A private member’s bill in the Ontario legislature waiting to get reviewed at committee proposes making transit an essential service. If passed, the bill will put the Toronto Transit Commission (TTC) staff in the same category as police and firefighters, and disagreements over TTC collective agreements will be settled through binding arbitration.

The bill could be fast-tracked when parliament resumes late February. With Toronto’s new mayor, Rob Ford, eager to fulfill a campaign promise to make transit an essential service, a key roadblock has been removed.
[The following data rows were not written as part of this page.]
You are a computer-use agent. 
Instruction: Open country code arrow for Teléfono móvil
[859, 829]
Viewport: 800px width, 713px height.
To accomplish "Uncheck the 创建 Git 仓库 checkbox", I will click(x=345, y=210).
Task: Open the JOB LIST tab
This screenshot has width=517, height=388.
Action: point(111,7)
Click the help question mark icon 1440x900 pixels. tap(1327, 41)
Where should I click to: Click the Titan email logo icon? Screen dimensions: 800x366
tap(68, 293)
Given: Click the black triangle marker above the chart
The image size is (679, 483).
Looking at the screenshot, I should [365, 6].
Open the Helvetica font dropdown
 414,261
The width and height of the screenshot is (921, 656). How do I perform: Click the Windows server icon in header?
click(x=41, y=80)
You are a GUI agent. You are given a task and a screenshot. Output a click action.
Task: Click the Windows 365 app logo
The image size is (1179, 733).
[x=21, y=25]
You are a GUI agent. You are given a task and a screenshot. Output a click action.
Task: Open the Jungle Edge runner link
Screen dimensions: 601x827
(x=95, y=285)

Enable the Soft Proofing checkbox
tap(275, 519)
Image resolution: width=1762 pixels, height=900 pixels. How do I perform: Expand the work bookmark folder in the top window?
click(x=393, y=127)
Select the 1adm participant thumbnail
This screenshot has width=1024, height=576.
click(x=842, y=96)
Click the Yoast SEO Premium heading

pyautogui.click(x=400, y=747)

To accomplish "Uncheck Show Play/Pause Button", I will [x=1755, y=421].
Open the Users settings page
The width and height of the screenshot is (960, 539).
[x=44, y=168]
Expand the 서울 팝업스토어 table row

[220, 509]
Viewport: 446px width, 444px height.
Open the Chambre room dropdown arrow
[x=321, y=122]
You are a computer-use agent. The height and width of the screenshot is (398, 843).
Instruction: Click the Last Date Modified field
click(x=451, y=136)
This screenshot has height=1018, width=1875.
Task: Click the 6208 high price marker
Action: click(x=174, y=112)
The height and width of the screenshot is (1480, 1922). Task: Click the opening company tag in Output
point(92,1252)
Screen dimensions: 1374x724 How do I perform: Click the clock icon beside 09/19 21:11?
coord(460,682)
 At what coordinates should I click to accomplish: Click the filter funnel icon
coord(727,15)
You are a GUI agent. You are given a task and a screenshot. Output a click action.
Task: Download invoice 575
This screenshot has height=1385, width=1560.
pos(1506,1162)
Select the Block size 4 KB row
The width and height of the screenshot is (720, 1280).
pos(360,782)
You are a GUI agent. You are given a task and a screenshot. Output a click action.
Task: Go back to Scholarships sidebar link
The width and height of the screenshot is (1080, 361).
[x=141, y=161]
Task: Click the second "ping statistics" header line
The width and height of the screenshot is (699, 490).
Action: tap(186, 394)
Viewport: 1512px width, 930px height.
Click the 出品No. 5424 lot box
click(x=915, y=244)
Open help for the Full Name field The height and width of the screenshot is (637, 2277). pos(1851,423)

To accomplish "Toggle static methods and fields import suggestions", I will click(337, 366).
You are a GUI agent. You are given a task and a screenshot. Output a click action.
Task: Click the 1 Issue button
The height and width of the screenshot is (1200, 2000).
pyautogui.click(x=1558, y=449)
Previous Mayor David Miller opposed the move and the province held off on pushing it through.

A report by the C.D. Howe Institute in 2008 found making transit an essential service could cost an extra $23 million over a three-year contract because arbitrators usually award larger salary increases when workers have lost the right to strike.

There have been nine TTC strikes since 1974. The last strike is widely reported to have cost Toronto’s economy $50 million for every business day it went on, with 1.5 million weekly riders struggling to get to work.

The TTC workers’ existing collective agreement expires March 31. So the bill would need to be passed soon if it is to take effect before a possible strike could occur.

Ontario Premier Dalton McGuinty has said he is open to making the TTC an essential service and the opposing Progressive Conservatives also seem to be on board, though a spokesperson for the party said each member would vote according to their individual choice. Ontario’s New Democratic Party has opposed the move.

The Amalgamated Transit Union Local 113 opposes the change and has said making transit an essential service is completely unnecessary given that services have only been withdrawn 13 days in the past 30 years.